■ **EXERCISE REQUIREMENTS**
Leave out each picture. Repeat everything else in the records exactly.

══════

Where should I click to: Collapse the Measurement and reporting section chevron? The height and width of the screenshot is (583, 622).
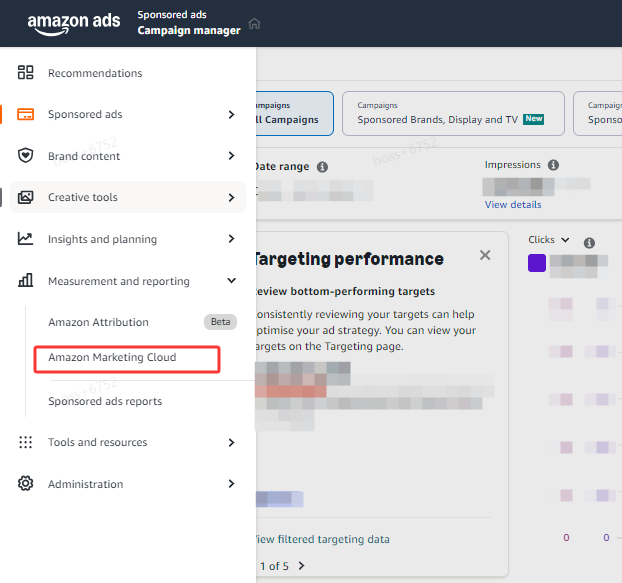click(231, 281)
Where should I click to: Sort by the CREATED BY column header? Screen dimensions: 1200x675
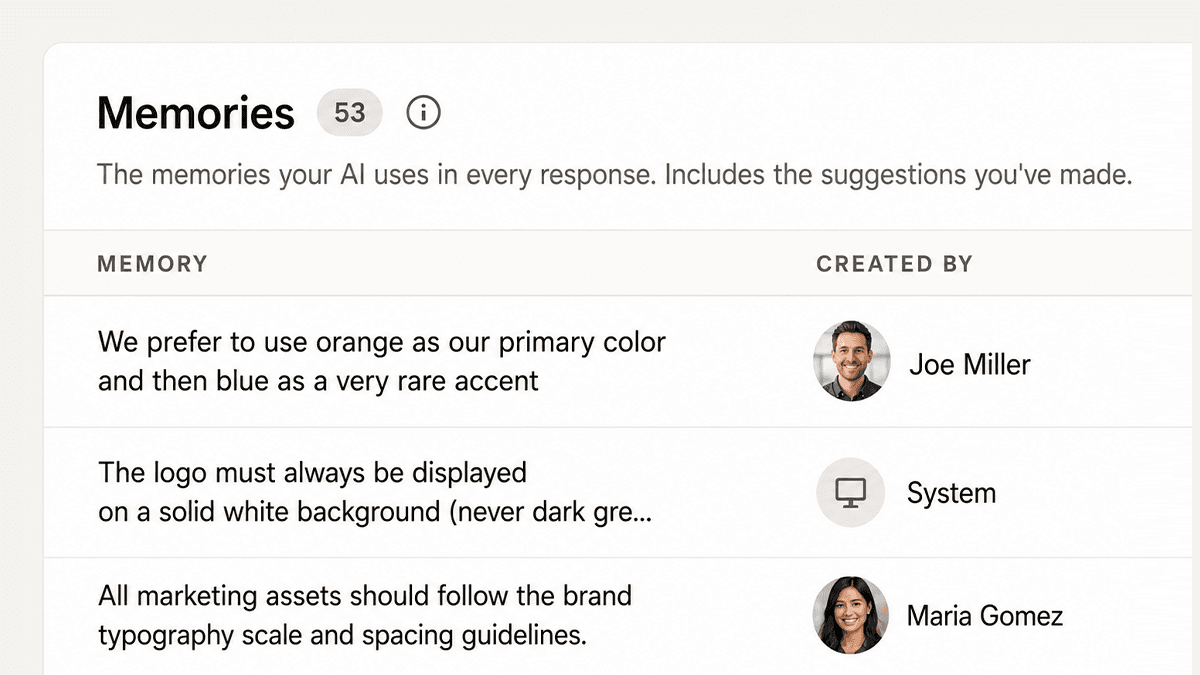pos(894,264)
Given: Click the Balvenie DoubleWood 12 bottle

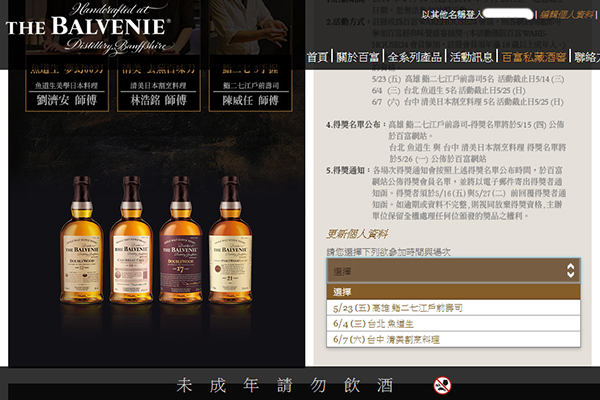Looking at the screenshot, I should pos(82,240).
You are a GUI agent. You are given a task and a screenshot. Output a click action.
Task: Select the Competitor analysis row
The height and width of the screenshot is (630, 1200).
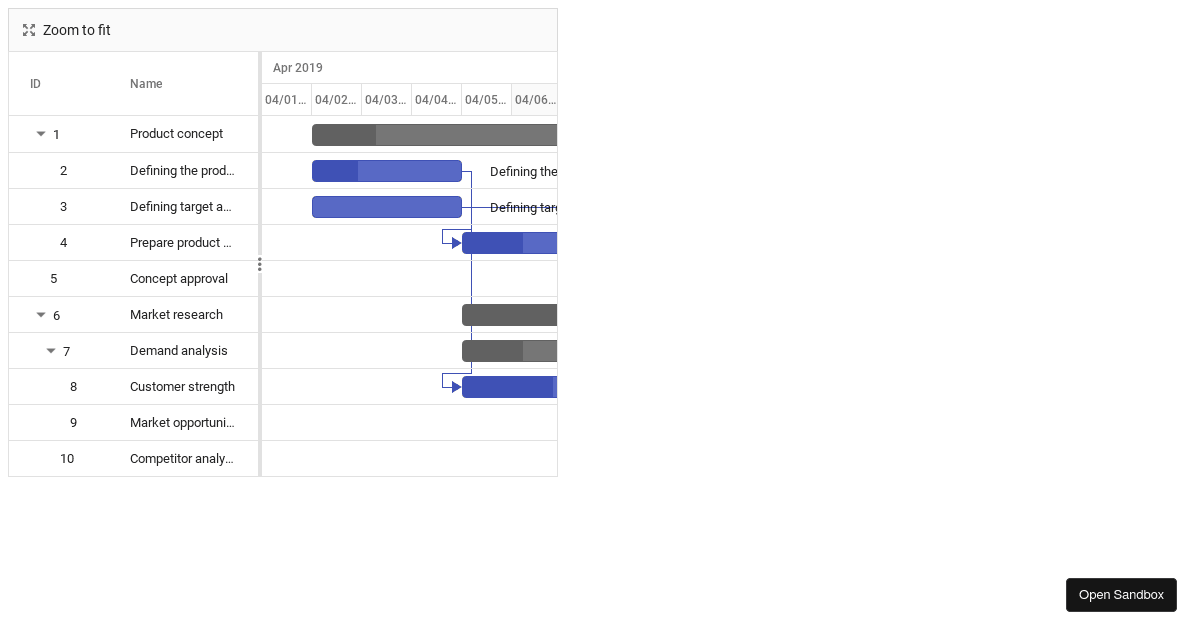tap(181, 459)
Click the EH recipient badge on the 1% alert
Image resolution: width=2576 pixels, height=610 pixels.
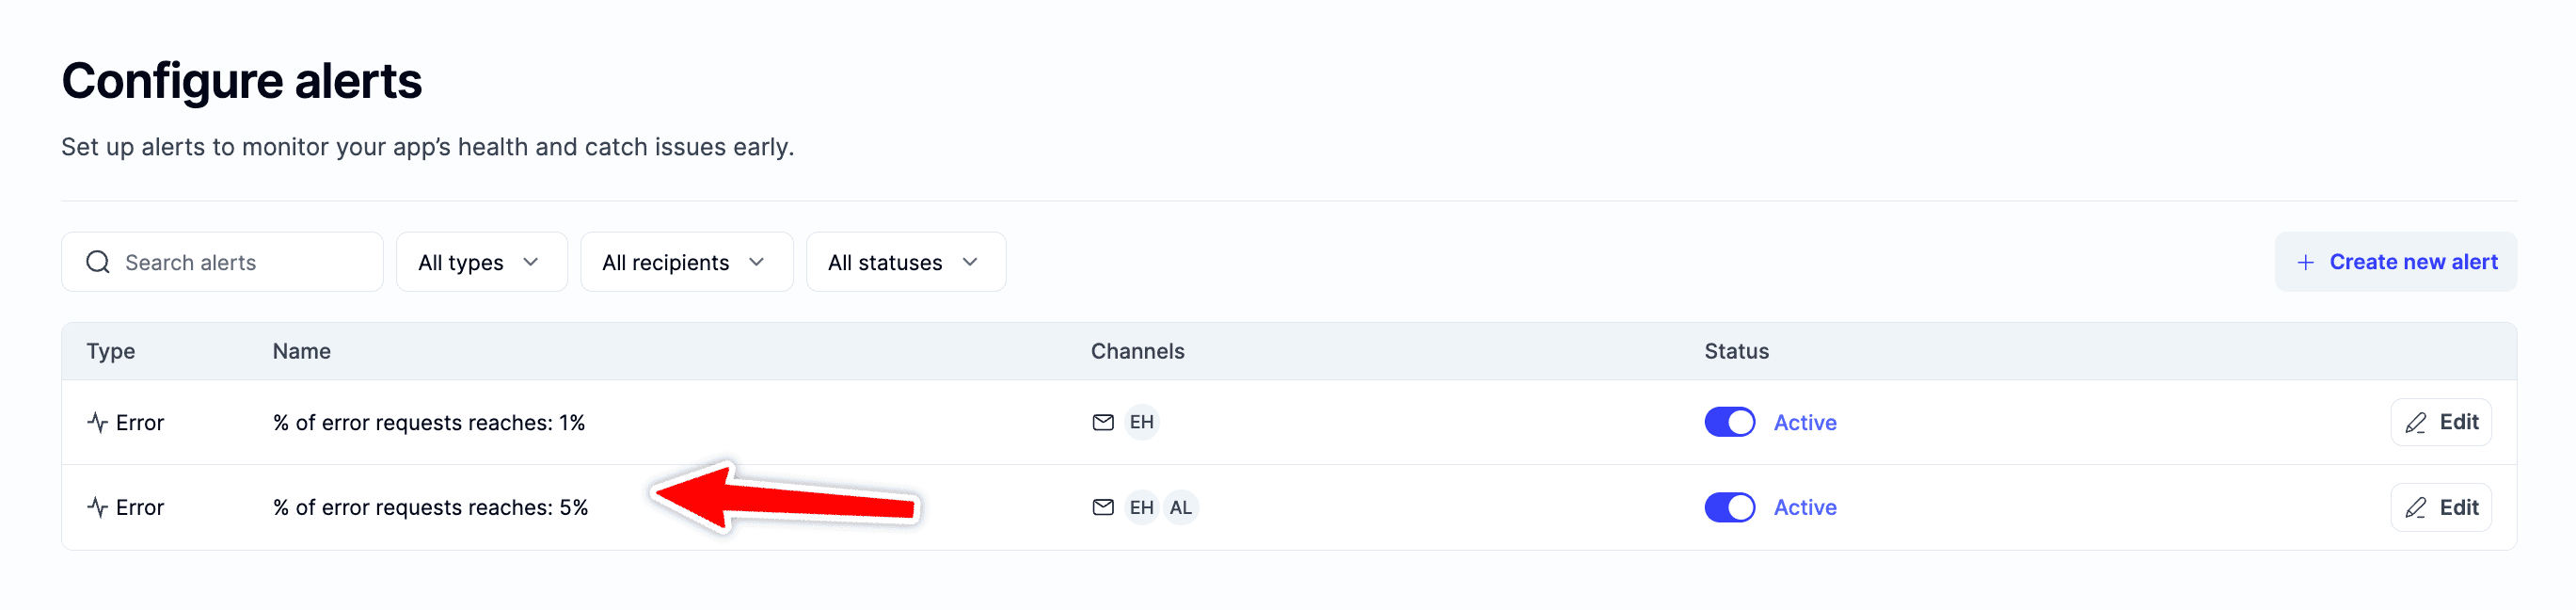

══════

■ **RESULT FOR THIS TASK**
Where should I click to: Collapse the Measurement and reporting section chevron? The height and width of the screenshot is (583, 622).
click(231, 281)
Where should I click to: Sort by the CREATED BY column header? Screen dimensions: 1200x675
pos(894,264)
Given: Click the Balvenie DoubleWood 12 bottle

Looking at the screenshot, I should pos(82,240).
You are a GUI agent. You are given a task and a screenshot. Output a click action.
Task: Select the Competitor analysis row
The height and width of the screenshot is (630, 1200).
tap(181, 459)
Click the EH recipient badge on the 1% alert
Image resolution: width=2576 pixels, height=610 pixels.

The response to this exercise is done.